Lo cierto es que nadie encuentra la fórmula para conducir el banquillo del Barcelona. “¿Qué consejo le darías a tu sucesor para que no le pase lo mismo que a ti?”, le preguntaron al todavía técnico azulgrana. “Es que le va a pasar lo mismo. Mi consejo es que trate de disfrutar”, resolvió. Xavi saltó al primer equipo con un tipo habitualmente enojado con la prensa como Louis Van Gaal. “Hay dos Barças, el de la calle y el de la prensa. Yo me quedo con el de la calle”, arremetía el neerlandés contra los medios. El preparador catalán creció como futbolista con el impasible y cero polémico Frank Rijkaard, su fútbol tocó techo con Pep Guardiola y se apagó con Luis Enrique.

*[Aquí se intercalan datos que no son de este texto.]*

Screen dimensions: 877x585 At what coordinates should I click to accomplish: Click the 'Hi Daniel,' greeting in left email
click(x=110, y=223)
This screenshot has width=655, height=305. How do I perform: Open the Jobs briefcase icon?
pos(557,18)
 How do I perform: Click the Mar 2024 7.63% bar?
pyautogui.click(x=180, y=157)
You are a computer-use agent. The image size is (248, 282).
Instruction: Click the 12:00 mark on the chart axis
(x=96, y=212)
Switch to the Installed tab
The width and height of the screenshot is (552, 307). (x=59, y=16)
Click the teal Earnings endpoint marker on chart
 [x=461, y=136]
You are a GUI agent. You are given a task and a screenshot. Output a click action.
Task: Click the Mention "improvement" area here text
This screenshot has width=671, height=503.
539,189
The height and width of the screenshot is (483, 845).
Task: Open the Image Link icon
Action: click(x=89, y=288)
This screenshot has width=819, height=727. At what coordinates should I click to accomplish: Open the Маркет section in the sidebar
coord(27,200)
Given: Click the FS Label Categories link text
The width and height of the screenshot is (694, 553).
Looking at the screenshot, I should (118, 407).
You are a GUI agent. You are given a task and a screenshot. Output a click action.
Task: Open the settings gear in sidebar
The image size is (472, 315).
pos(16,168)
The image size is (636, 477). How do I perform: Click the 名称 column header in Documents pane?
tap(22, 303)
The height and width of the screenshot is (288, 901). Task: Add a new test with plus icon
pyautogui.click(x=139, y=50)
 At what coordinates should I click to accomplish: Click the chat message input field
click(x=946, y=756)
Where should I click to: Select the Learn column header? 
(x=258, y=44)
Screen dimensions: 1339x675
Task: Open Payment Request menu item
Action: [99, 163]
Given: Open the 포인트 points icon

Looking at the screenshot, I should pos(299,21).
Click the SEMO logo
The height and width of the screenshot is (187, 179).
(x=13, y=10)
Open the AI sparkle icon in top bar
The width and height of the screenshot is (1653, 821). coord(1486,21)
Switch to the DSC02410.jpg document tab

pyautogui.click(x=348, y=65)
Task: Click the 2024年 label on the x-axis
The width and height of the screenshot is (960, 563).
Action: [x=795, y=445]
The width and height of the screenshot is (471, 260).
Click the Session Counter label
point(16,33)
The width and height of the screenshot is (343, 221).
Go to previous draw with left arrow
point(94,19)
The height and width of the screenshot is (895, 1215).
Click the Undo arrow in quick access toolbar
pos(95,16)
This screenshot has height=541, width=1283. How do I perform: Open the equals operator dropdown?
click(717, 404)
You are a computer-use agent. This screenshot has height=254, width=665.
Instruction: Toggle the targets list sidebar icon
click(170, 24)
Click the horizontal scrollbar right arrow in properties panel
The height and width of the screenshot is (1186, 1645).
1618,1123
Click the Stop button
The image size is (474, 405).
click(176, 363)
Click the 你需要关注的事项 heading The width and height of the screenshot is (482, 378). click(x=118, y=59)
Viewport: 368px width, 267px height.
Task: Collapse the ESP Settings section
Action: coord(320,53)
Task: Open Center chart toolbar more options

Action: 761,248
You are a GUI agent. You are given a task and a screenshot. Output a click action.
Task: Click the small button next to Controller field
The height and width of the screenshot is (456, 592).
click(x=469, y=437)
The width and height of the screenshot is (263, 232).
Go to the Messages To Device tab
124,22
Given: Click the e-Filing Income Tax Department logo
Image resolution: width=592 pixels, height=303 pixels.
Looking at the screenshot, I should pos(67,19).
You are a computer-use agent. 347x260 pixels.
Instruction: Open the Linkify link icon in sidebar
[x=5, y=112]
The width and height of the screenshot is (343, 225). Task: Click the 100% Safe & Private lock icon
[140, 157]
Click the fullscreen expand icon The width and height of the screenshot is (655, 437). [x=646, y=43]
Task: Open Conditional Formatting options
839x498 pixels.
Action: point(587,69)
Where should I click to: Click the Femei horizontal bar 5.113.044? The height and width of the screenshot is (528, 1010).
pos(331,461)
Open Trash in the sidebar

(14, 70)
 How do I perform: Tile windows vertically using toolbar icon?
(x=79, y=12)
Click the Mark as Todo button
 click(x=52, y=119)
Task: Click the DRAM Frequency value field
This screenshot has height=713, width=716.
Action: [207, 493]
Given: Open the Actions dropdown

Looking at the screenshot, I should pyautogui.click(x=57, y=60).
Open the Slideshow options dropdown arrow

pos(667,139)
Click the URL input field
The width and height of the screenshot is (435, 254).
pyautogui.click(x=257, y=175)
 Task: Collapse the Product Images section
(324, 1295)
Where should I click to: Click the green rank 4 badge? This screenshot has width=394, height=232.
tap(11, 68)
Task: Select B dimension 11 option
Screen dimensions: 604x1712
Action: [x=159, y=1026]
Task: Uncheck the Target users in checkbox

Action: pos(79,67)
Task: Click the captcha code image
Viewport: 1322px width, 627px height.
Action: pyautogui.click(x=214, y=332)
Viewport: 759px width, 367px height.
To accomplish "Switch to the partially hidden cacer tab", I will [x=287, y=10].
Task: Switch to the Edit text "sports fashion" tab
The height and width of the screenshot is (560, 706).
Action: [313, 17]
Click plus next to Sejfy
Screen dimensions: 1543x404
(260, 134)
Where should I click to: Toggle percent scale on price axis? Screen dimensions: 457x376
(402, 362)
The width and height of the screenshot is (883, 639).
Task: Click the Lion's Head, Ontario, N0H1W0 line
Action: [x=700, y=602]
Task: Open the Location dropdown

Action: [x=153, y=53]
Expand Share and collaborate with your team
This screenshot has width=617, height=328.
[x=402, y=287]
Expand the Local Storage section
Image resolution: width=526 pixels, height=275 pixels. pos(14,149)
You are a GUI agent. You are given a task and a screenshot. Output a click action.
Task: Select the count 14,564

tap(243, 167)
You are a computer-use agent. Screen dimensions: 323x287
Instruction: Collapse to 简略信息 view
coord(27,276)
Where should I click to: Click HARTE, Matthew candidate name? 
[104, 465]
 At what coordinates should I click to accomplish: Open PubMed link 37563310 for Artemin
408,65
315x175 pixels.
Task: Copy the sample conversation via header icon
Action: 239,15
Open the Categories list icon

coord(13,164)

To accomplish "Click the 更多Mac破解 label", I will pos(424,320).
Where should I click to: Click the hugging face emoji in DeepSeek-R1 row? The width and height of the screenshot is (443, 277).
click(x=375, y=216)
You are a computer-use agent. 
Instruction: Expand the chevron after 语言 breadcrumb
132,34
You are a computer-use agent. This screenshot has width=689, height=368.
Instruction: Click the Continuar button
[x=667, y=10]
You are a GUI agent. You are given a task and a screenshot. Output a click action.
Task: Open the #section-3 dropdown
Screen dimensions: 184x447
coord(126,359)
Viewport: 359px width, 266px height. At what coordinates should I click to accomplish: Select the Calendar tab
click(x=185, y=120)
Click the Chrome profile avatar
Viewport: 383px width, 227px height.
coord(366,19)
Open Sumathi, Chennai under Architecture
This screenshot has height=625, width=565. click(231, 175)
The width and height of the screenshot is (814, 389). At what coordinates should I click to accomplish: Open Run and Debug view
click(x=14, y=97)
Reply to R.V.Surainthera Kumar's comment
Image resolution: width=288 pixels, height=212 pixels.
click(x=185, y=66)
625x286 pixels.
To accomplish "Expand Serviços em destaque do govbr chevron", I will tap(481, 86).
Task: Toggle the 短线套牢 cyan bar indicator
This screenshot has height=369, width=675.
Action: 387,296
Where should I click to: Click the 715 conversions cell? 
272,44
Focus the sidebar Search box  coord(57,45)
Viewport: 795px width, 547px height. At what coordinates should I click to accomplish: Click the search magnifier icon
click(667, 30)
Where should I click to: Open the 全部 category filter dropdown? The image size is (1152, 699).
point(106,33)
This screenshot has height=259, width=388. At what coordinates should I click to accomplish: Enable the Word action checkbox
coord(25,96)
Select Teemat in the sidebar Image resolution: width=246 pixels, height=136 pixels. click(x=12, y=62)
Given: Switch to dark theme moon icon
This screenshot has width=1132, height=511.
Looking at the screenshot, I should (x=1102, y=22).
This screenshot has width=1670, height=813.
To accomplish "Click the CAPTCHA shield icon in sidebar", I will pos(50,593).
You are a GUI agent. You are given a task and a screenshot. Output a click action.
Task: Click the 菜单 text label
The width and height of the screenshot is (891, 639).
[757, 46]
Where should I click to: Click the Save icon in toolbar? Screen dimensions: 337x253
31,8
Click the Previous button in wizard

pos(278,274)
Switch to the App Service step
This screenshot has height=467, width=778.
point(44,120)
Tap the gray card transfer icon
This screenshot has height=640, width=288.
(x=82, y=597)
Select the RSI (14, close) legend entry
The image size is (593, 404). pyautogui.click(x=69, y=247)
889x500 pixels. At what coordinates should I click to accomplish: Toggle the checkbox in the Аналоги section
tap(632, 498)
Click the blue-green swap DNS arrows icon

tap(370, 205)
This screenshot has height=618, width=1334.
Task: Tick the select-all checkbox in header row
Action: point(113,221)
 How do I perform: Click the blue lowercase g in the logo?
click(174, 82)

“Pep, como Johan [Cruyff], controlaba bien lo de fuera”, comenta un viejo empleado. “Pero a Guardiola se le quemaba dentro”, añade en relación con la frase de despedida del Barcelona del actual técnico del City; “me voy porque el tiempo lo desgasta todo”.

“Ya me lo dijo Pep y también Valverde. Vi sufrir a Luis Enrique… Tenemos un problema en cuanto a la exigencia. No se disfruta, te juegas la vida en cada momento”, expuso Xavi. En los últimos dos meses, el técnico sufrió tres ultimátum, “semanas claves”, según describían desde la cúpula del club. La primera, cuando tenía que ganarse el lugar en los octavos de la Champions y posteriormente recibía al Atlético y al Girona. El Barça pasó el examen, pero la derrota ante el cuadro de Míchel hizo pupa. La segunda fue la de la Supercopa. Salió castigado. La tercera, no la superó. Tras la caída ante el Athletic (Copa) y la goleada frente al Villarreal, Xavi dijo basta. “Lo entiendo completamente”, suscribió Guardiola las palabras de Xavi; “la presión en Barcelona no es comparable con ningún otro club”. Desde que el técnico de Santpedor dejó el Camp Nou, por el banquillo azulgrana pasaron: Vilanova (2012-2013), Martino (2013-2014), Luis Enrique (2014-2017), Valverde (2017-2020), Setién (2020), Koeman (2020-2021) y Xavi (2021-2024). Siete en 12 años.

A Xavi, al menos, le queda el consuelo del calor de la plantilla. “Sabía que había unidad, pero me han sorprendido las llamadas, los mensajes, las palabras, los que vinieran a hablar… Me importa la calidad humana. Me han hecho emocionar”, expuso Xavi. Lewandowski, uno de los más rebeldes y solitarios, se volcó con el cuerpo técnico y el vestuario. El domingo, el polaco se mostró muy cariñoso con el entrenador y el lunes organizó una comida en su casa para toda la plantilla. “La respuesta ha sido espectacular”, subrayó el preparador azulgrana.

Xavi todavía no se ha despedido y ya piensa en volver, esperanzado con que el paso del tiempo cure las heridas, preso quizá de un sueño convertido en pesadilla: “No descarto volver. Ya lo he dicho muchas veces: soy un hombre de club y el club me tendrá a disposición para lo que me necesite. Pero ahora no me necesita”.